Not content with being a leader in banknote substrates, features and print, Crane NXT is certainly gunning for the brand protection market, having acquired three companies in this area since the start of the year – OpSec, De La Rue’s authentication business and the smart packaging assets of TruTag. Presumably, it is hoping to secure the sort of success in this field as it has in currency.
But a word of caution for any company looking to extend from banknotes into brand protection – it’s not for the faint hearted.
Brand protection as we know it today became a ‘thing’ in the early 1990s, with Microsoft and Glaxo SmithKline Beecham among the early adopters of advanced (by the standards of the day) labels to protect their products against the growing problem of counterfeiting.
By the late 1990s / early 2000s a number of high security printers and suppliers, sensing an opportunity for diversification and seeking to leverage their credentials in banknotes, piled into the market. Disappointed that their expertise and experience didn’t secure them easy entry, several just as quickly piled out again.
One of the issues then, and now, is the assumption that brand protection is a ‘market’. In reality, it is an umbrella term for just about every product with brand value, all with differing challenges regarding the impact of illicit trade on their assets. There is, in other words, no such market.

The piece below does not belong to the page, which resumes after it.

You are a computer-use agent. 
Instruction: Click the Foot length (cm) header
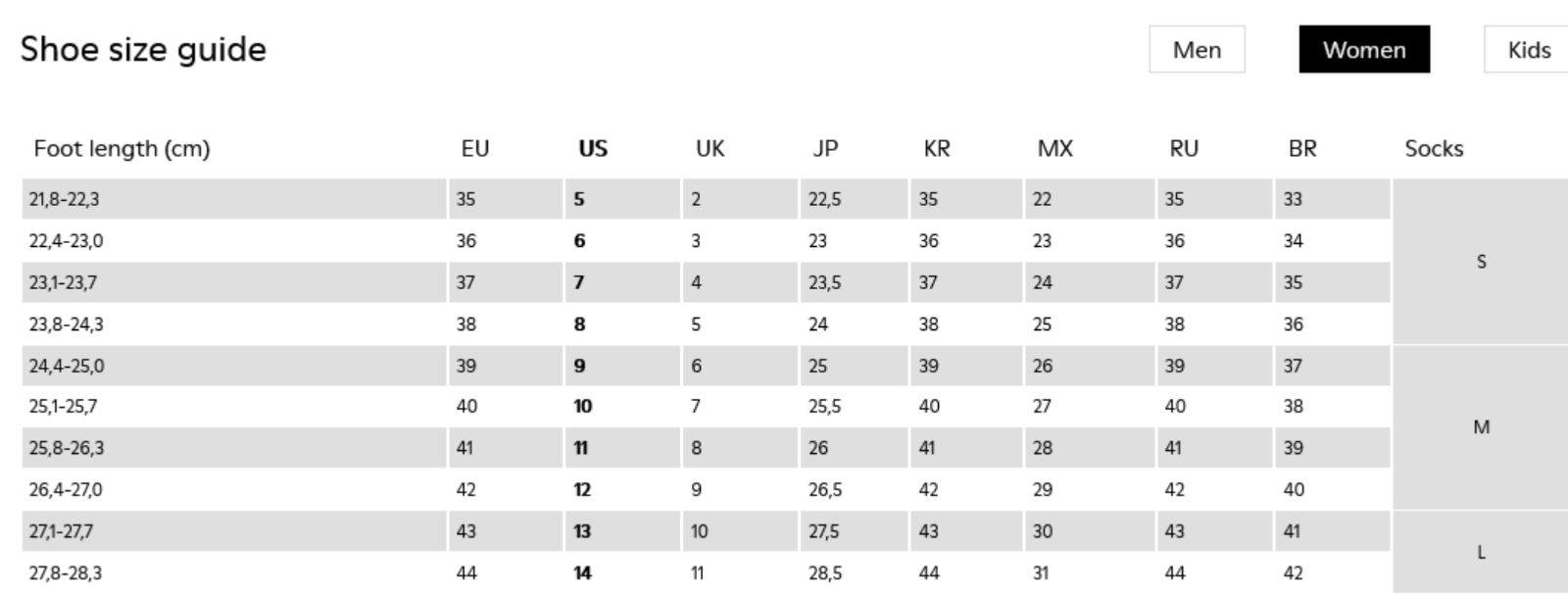pos(122,149)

Related to the non-homogeneous nature of brand protection is a fragmented supplier landscape. A recent analysis of the number of players of both components and complete solutions put this at around 600, which is probably on the conservative side. By contrast, the number of suppliers for banknotes (in terms of substrates, features, inks and print) is a quarter of this.
Then there is the nature of the protection itself. For brands, it’s not just the product that needs protection, it’s the increasingly complex, convoluted, extended and porous supply chains.

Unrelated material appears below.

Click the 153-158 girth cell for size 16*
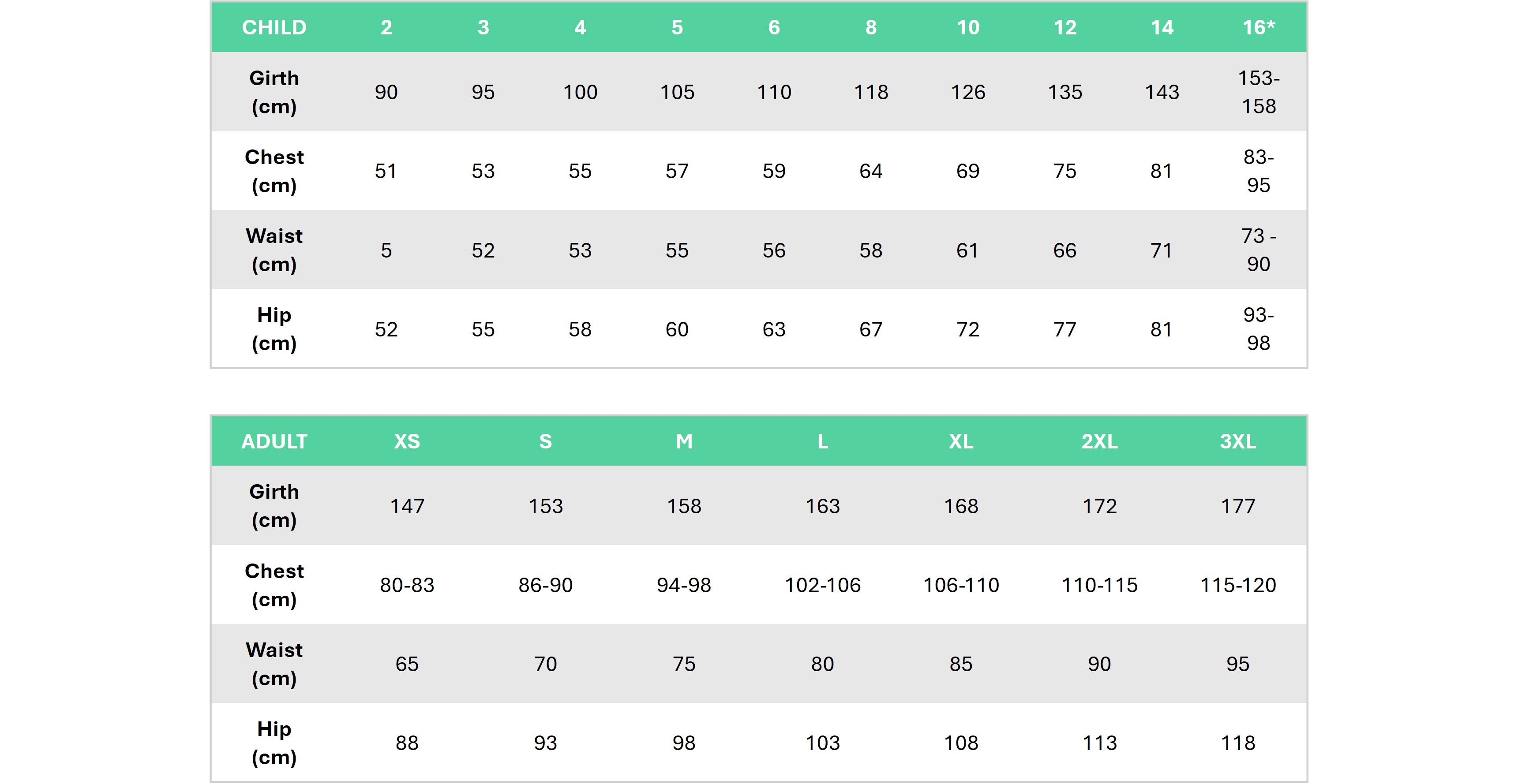Viewport: 1518px width, 784px height. point(1258,92)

And the need to protect the brand from various forms of illicit trade – not just counterfeiting, but over-production, simulation, diversion, dilution, tampering etc.
The security device – the label, film, packaging, blister pack, seal – is only a small part of the overall solution, central to which is data, coding, track and trace.
And there is the culture too. In currency, security is all. For brand owners, it’s a tiresome necessity. As a result, their willingness to pay for premium protection is limited. There is perhaps one exception – which is where products and documents intersect, namely tax stamps or labels for excisable products (primarily tobacco and alcohol). But that’s about it.
Those aforementioned companies that jumped in then jumped out again found this out all too quickly.
But there are notable examples of companies in our sector that have made a success of it – generally in specific niche markets. De La Rue was early to market, and stayed the course, with a number of prestigious contracts including Microsoft and several revenue authorities, based on its core holographic labels and track and trace programmes.
SICPA is the undisputed market leader in tax stamps, having recognised early on that production monitoring, track and trace is fundamental to the success of excise recovery programmes, and developed solutions accordingly, even if its security inks still lie at the heart of these solutions.
It has also secured a leading position in fuel marking programmes, as has Authentix, which also has a number of tax stamp programmes under its belt as well.
Crane has made a smart move, both literally and figuratively, in enhancing its portfolio of PROFOUND micro-optics security labels with the coding, tracking and digital management assets of its acquisitions. Not to mention some of the prestigious contracts.
For any company in the banknote sector to succeed in brand protection, the prestige of their name only goes so far, if at all. It’s all about the technology solution.